_EXERCISE OBJECTIVE_
Your answer must match, word for word, the lines from the one holding "Image resolution: width=1456" through the final line below, with pictures excluded.

Records from a collection
☆ ☆ ☆ ☆

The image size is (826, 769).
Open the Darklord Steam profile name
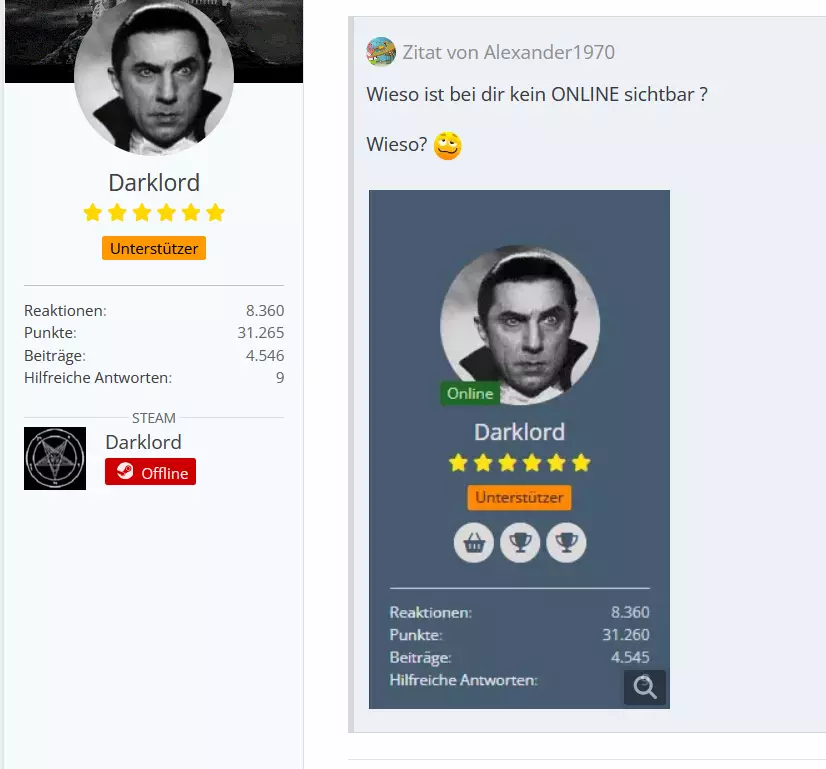tap(143, 442)
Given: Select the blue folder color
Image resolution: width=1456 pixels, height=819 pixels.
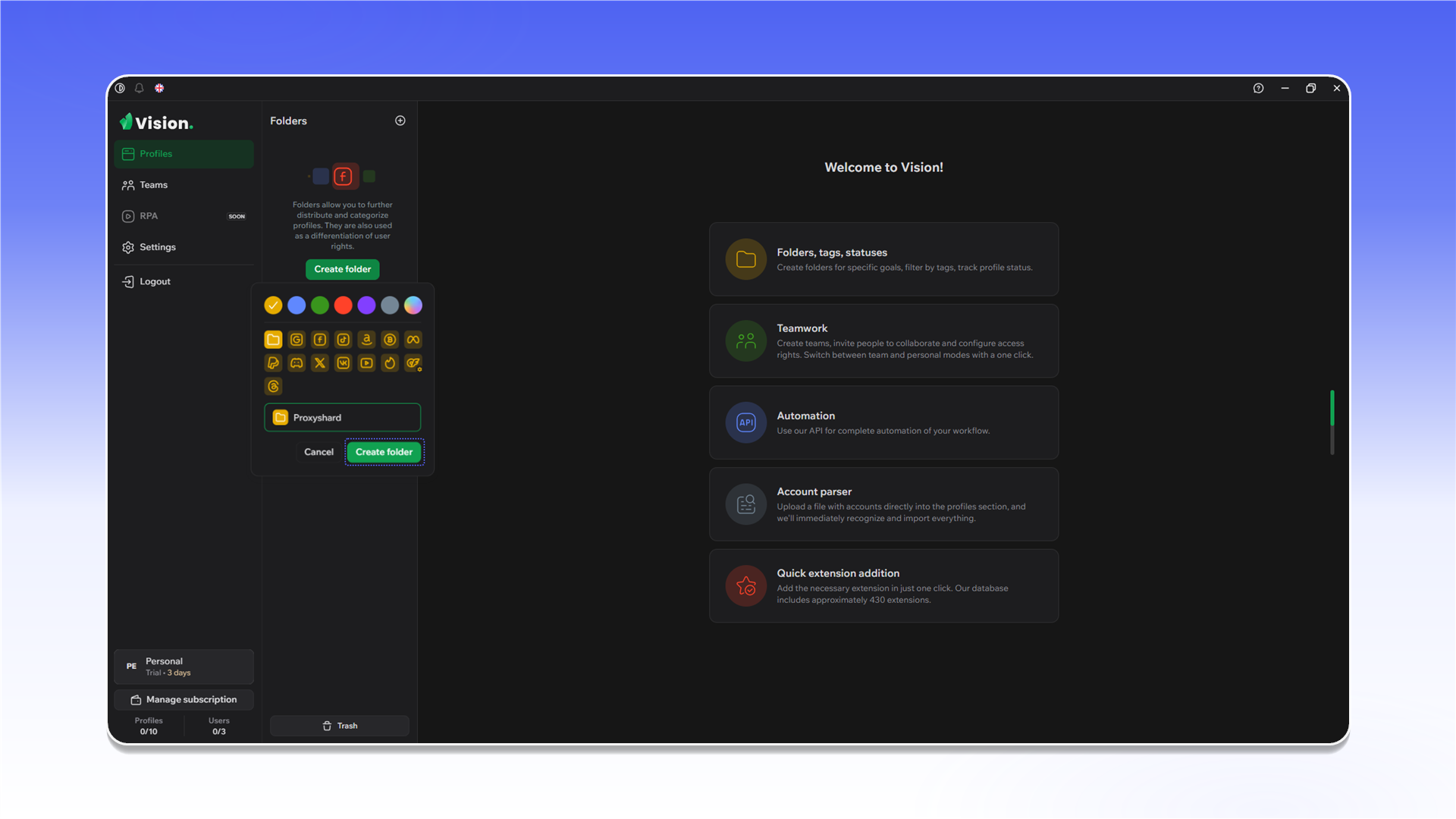Looking at the screenshot, I should [x=297, y=305].
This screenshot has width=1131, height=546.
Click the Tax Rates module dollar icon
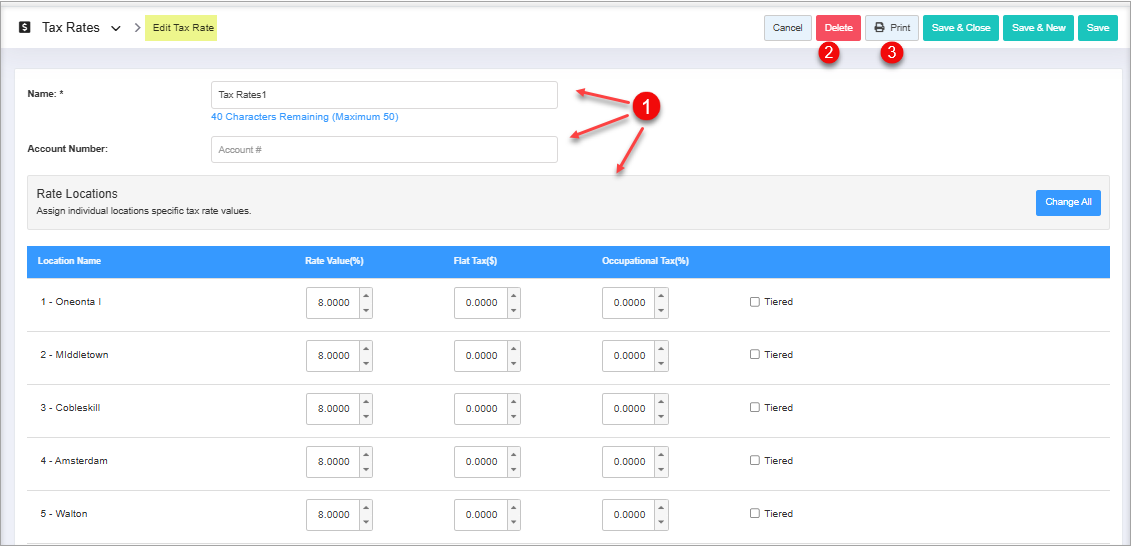[x=25, y=28]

☆ ☆ ☆ ☆

_TASK OUTPUT_
Image resolution: width=1456 pixels, height=819 pixels.
Looking at the screenshot, I should [x=297, y=305].
This screenshot has width=1131, height=546.
Click the Tax Rates module dollar icon
[x=25, y=28]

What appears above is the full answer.